-- Opening Marker --

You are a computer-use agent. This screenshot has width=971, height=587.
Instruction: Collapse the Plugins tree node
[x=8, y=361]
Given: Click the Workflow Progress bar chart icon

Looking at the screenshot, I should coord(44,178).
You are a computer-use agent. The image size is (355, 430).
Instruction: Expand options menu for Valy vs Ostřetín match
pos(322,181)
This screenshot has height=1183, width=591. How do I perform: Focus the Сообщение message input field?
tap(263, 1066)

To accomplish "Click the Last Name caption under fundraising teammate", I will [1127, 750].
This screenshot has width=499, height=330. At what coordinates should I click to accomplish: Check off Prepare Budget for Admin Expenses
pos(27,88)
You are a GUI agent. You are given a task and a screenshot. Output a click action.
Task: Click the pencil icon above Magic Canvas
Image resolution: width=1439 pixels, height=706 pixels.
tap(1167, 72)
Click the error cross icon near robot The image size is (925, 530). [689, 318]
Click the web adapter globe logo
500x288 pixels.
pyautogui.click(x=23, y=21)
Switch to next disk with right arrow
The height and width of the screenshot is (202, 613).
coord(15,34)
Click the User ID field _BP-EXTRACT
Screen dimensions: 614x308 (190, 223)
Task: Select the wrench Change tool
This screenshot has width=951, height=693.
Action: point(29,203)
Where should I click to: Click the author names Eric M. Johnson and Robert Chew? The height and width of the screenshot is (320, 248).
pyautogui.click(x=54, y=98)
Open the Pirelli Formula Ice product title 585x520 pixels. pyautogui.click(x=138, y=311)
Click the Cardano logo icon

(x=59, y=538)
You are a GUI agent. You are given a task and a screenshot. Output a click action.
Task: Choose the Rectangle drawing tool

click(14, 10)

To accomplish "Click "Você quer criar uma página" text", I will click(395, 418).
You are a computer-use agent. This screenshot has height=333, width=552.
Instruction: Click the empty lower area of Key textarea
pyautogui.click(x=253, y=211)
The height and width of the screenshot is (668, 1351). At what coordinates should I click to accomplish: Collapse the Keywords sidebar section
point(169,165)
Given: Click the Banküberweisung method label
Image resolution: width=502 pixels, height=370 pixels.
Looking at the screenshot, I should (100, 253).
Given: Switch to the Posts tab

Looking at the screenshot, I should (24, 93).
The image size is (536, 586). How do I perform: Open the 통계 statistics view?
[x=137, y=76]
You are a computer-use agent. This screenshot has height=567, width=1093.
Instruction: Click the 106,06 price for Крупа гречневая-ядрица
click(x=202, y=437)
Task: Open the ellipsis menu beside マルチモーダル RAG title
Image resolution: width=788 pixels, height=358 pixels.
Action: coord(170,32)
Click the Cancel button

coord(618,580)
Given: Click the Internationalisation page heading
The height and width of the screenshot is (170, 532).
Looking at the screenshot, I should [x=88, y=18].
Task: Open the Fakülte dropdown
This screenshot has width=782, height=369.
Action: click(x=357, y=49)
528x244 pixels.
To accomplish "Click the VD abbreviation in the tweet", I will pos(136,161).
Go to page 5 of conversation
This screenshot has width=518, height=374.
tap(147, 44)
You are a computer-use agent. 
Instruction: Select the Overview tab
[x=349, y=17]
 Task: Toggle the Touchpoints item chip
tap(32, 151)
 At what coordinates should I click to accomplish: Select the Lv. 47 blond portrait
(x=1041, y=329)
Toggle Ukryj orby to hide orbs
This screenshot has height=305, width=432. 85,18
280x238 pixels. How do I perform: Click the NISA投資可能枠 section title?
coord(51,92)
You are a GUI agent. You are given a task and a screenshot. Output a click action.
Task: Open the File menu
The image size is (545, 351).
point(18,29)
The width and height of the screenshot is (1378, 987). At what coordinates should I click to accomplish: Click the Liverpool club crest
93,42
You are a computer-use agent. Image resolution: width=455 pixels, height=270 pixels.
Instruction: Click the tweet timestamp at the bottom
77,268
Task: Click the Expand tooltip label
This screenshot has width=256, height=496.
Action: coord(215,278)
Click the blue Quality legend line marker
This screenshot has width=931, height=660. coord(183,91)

-- Closing Marker --

This exercise calls for repeating every line of the data exactly.

**Written answer:**
You are a computer-use agent. This screenshot has width=971, height=587.
Instruction: Collapse the Plugins tree node
[x=8, y=361]
Given: Click the Workflow Progress bar chart icon

Looking at the screenshot, I should coord(44,178).
You are a computer-use agent. The image size is (355, 430).
Instruction: Expand options menu for Valy vs Ostřetín match
pos(322,181)
This screenshot has height=1183, width=591. How do I perform: Focus the Сообщение message input field?
tap(263, 1066)

To accomplish "Click the Last Name caption under fundraising teammate", I will [1127, 750].
This screenshot has width=499, height=330. At what coordinates should I click to accomplish: Check off Prepare Budget for Admin Expenses
pos(27,88)
You are a GUI agent. You are given a task and a screenshot. Output a click action.
Task: Click the pencil icon above Magic Canvas
Image resolution: width=1439 pixels, height=706 pixels.
tap(1167, 72)
Click the error cross icon near robot The image size is (925, 530). [689, 318]
Click the web adapter globe logo
500x288 pixels.
pyautogui.click(x=23, y=21)
Switch to next disk with right arrow
The height and width of the screenshot is (202, 613).
coord(15,34)
Click the User ID field _BP-EXTRACT
Screen dimensions: 614x308 (190, 223)
Task: Select the wrench Change tool
This screenshot has width=951, height=693.
Action: point(29,203)
Where should I click to: Click the author names Eric M. Johnson and Robert Chew? The height and width of the screenshot is (320, 248).
pyautogui.click(x=54, y=98)
Open the Pirelli Formula Ice product title 585x520 pixels. pyautogui.click(x=138, y=311)
Click the Cardano logo icon

(x=59, y=538)
You are a GUI agent. You are given a task and a screenshot. Output a click action.
Task: Choose the Rectangle drawing tool

click(14, 10)

To accomplish "Click "Você quer criar uma página" text", I will click(395, 418).
You are a computer-use agent. This screenshot has height=333, width=552.
Instruction: Click the empty lower area of Key textarea
pyautogui.click(x=253, y=211)
The height and width of the screenshot is (668, 1351). At what coordinates should I click to accomplish: Collapse the Keywords sidebar section
point(169,165)
Given: Click the Banküberweisung method label
Image resolution: width=502 pixels, height=370 pixels.
Looking at the screenshot, I should (100, 253).
Given: Switch to the Posts tab

Looking at the screenshot, I should (24, 93).
The image size is (536, 586). How do I perform: Open the 통계 statistics view?
[x=137, y=76]
You are a computer-use agent. This screenshot has height=567, width=1093.
Instruction: Click the 106,06 price for Крупа гречневая-ядрица
click(x=202, y=437)
Task: Open the ellipsis menu beside マルチモーダル RAG title
Image resolution: width=788 pixels, height=358 pixels.
Action: coord(170,32)
Click the Cancel button

coord(618,580)
Given: Click the Internationalisation page heading
The height and width of the screenshot is (170, 532).
Looking at the screenshot, I should [x=88, y=18].
Task: Open the Fakülte dropdown
This screenshot has width=782, height=369.
Action: click(x=357, y=49)
528x244 pixels.
To accomplish "Click the VD abbreviation in the tweet", I will pos(136,161).
Go to page 5 of conversation
This screenshot has width=518, height=374.
tap(147, 44)
You are a computer-use agent. 
Instruction: Select the Overview tab
[x=349, y=17]
 Task: Toggle the Touchpoints item chip
tap(32, 151)
 At what coordinates should I click to accomplish: Select the Lv. 47 blond portrait
(x=1041, y=329)
Toggle Ukryj orby to hide orbs
This screenshot has height=305, width=432. 85,18
280x238 pixels. How do I perform: Click the NISA投資可能枠 section title?
coord(51,92)
You are a GUI agent. You are given a task and a screenshot. Output a click action.
Task: Open the File menu
The image size is (545, 351).
point(18,29)
The width and height of the screenshot is (1378, 987). At what coordinates should I click to accomplish: Click the Liverpool club crest
93,42
You are a computer-use agent. Image resolution: width=455 pixels, height=270 pixels.
Instruction: Click the tweet timestamp at the bottom
77,268
Task: Click the Expand tooltip label
This screenshot has width=256, height=496.
Action: coord(215,278)
Click the blue Quality legend line marker
This screenshot has width=931, height=660. coord(183,91)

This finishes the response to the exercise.